---------- RECORDS TO PROCESS

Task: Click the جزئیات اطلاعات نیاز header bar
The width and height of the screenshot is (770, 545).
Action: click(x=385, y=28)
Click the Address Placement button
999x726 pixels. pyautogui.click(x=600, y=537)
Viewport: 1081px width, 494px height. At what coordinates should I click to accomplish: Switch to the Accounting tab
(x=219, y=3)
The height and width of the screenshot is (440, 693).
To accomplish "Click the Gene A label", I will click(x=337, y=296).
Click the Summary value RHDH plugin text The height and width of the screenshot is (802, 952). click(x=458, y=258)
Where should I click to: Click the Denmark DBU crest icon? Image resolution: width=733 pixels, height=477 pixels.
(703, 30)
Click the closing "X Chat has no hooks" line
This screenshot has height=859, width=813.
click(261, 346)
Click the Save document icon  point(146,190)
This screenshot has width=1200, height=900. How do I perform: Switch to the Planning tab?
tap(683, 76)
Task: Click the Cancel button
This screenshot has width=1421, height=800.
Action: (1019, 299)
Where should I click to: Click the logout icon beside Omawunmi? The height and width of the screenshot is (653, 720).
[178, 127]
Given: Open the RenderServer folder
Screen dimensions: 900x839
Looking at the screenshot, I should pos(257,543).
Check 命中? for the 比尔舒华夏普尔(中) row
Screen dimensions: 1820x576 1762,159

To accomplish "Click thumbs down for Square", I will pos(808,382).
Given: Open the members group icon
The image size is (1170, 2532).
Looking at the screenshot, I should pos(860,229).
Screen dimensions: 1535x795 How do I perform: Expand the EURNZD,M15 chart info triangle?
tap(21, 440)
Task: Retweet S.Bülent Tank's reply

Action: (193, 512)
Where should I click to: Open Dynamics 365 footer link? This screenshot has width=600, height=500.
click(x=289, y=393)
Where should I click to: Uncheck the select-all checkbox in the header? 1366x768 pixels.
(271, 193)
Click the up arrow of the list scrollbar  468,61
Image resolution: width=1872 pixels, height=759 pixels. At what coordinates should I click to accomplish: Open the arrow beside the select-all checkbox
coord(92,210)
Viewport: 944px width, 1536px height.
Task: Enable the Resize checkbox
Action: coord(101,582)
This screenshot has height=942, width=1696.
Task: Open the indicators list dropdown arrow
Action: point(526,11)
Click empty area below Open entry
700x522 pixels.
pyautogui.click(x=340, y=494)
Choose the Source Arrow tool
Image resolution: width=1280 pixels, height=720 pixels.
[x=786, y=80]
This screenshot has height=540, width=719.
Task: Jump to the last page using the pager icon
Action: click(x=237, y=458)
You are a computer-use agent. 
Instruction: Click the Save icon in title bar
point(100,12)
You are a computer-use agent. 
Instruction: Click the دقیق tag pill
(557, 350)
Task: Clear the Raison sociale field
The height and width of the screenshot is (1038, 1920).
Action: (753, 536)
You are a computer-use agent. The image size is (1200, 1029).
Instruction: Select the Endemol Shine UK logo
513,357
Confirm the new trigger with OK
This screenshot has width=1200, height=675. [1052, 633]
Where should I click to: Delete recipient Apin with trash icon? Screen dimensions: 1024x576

--------------------

(WHAT THE TASK ASKS) Every line in the data above has to be retyped exactly.

(EXERCISE OUTPUT)
Task: Click the جزئیات اطلاعات نیاز header bar
The width and height of the screenshot is (770, 545).
Action: click(x=385, y=28)
Click the Address Placement button
999x726 pixels. pyautogui.click(x=600, y=537)
Viewport: 1081px width, 494px height. At what coordinates should I click to accomplish: Switch to the Accounting tab
(x=219, y=3)
The height and width of the screenshot is (440, 693).
To accomplish "Click the Gene A label", I will click(x=337, y=296).
Click the Summary value RHDH plugin text The height and width of the screenshot is (802, 952). click(x=458, y=258)
Where should I click to: Click the Denmark DBU crest icon? Image resolution: width=733 pixels, height=477 pixels.
(703, 30)
Click the closing "X Chat has no hooks" line
This screenshot has height=859, width=813.
click(261, 346)
Click the Save document icon  point(146,190)
This screenshot has width=1200, height=900. How do I perform: Switch to the Planning tab?
tap(683, 76)
Task: Click the Cancel button
This screenshot has width=1421, height=800.
Action: (1019, 299)
Where should I click to: Click the logout icon beside Omawunmi? The height and width of the screenshot is (653, 720).
[178, 127]
Given: Open the RenderServer folder
Screen dimensions: 900x839
Looking at the screenshot, I should pos(257,543).
Check 命中? for the 比尔舒华夏普尔(中) row
Screen dimensions: 1820x576 1762,159

To accomplish "Click thumbs down for Square", I will pos(808,382).
Given: Open the members group icon
The image size is (1170, 2532).
Looking at the screenshot, I should pos(860,229).
Screen dimensions: 1535x795 How do I perform: Expand the EURNZD,M15 chart info triangle?
tap(21, 440)
Task: Retweet S.Bülent Tank's reply

Action: (193, 512)
Where should I click to: Open Dynamics 365 footer link? This screenshot has width=600, height=500.
click(x=289, y=393)
Where should I click to: Uncheck the select-all checkbox in the header? 1366x768 pixels.
(271, 193)
Click the up arrow of the list scrollbar  468,61
Image resolution: width=1872 pixels, height=759 pixels. At what coordinates should I click to accomplish: Open the arrow beside the select-all checkbox
coord(92,210)
Viewport: 944px width, 1536px height.
Task: Enable the Resize checkbox
Action: coord(101,582)
This screenshot has height=942, width=1696.
Task: Open the indicators list dropdown arrow
Action: point(526,11)
Click empty area below Open entry
700x522 pixels.
pyautogui.click(x=340, y=494)
Choose the Source Arrow tool
Image resolution: width=1280 pixels, height=720 pixels.
[x=786, y=80]
This screenshot has height=540, width=719.
Task: Jump to the last page using the pager icon
Action: click(x=237, y=458)
You are a computer-use agent. 
Instruction: Click the Save icon in title bar
point(100,12)
You are a computer-use agent. 
Instruction: Click the دقیق tag pill
(557, 350)
Task: Clear the Raison sociale field
The height and width of the screenshot is (1038, 1920).
Action: (753, 536)
You are a computer-use agent. The image size is (1200, 1029).
Instruction: Select the Endemol Shine UK logo
513,357
Confirm the new trigger with OK
This screenshot has width=1200, height=675. [1052, 633]
Where should I click to: Delete recipient Apin with trash icon? Screen dimensions: 1024x576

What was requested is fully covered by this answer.